We also stop at one of the many Indian restaurants in Sigatoka, a half-hour from the resort, before taking a jet boat to travel into Fiji’s hilly interior. The peaceful scenery contrasts with the violent history of warring chiefs, exacerbated by the arrival of missionaries and plantation owners, that our guide recounts. The colonial period helped quell the warfare, but did little else to improve the lives of villagers.
They still face economic challenges today, so the Australian and Fijian owners of Sigatoka River Safari designed a tour that rotates weekly visits among 16 traditional villages and donates a portion of proceeds to them for infrastructure projects and other priorities. We participate in a kava drinking ceremony, gorge on a Fijian buffet laid out on a sarong and watch ebullient dances before friendly kids help push our boat from the dock for the zippy ride back to Sigatoka.

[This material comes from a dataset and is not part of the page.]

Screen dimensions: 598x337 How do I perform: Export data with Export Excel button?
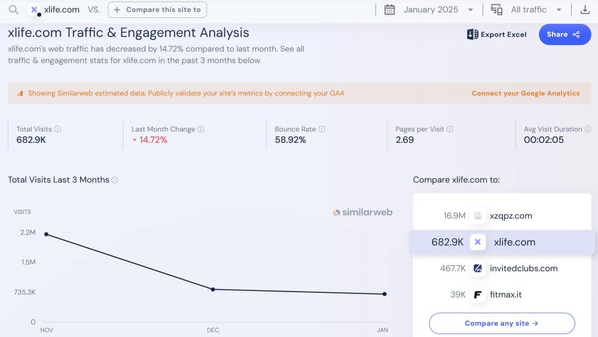pyautogui.click(x=497, y=35)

Go: Fiji Airways flies nonstop from San Francisco to Nadi, where you can transfer by car or helicopter to InterContinental Fiji Golf Resort & Spa, from $470. Sigatoka River Safari, from $100.
Australia
“I’ve found you a koala,” Delvene Cockatoo-Collins whispers to me, shortly after I step off the ferry from Brisbane, Australia, to Minjerribah, the world’s second largest sand island.
An award-winning artist, Cockatoo-Collins is one of several guides of Quandamooka heritage who lead private tours of their ancestral home, also known as North Stradbroke Island. The iconic marsupial she spotted dozing in a bayside tree is just the first native wildlife of my half-day tour — a clutch of kangaroos, several breaching humpback whales and one enormous swimming sea turtle followed — and hearing her stories linking flora and fauna to her forebears makes the sightings even more special.

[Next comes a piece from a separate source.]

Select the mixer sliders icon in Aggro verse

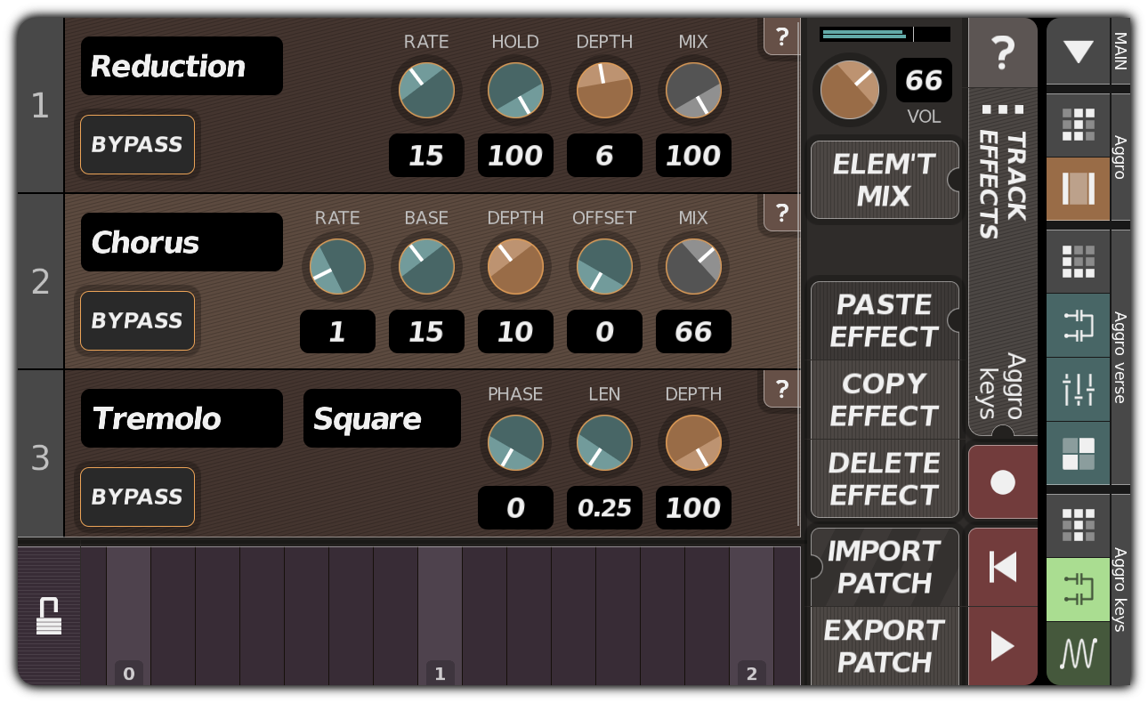[1078, 392]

At leafy Myora Springs, we listen to native birdsong as Cockatoo-Collins collects freshwater reeds, used to create the traditional purses for collecting food known as dilly bags. Her grandmother’s grandmother wove the one on view at the North Stradbroke Island Museum on Minjerribah, while another of hers remains in the Smithsonian, according to Cockatoo-Collins. “I’m hoping they’ll return it to us,” she notes.
Long used for sand mining, and for 80 years before that as a government home for the elderly and destitute, Minjerribah and surrounding Moreton Bay only returned to native hands in 2011, thanks to a federal ruling. Nicknamed “Straddie,” the island has become popular for surfing and beach holidays. Encouraging signs of new growth are everywhere, from the plantings of eucalyptus to support the threatened koalas to Quandamooka-run enterprises, including Cockatoo-Collins’ textile and prints boutique.
Go: Fly nonstop to Brisbane from San Francisco via United and stay at the artsy, riverside Crystalbrook Vincent, from $294. For Minjerribah ferries and educational tours (from $100), see North Stradbroke Island.
Travel writer and guidebook author Jeanne Cooper lives in Hawaii, where she volunteers with the Hawaii Island Humane Society and St. James’ Community Meal.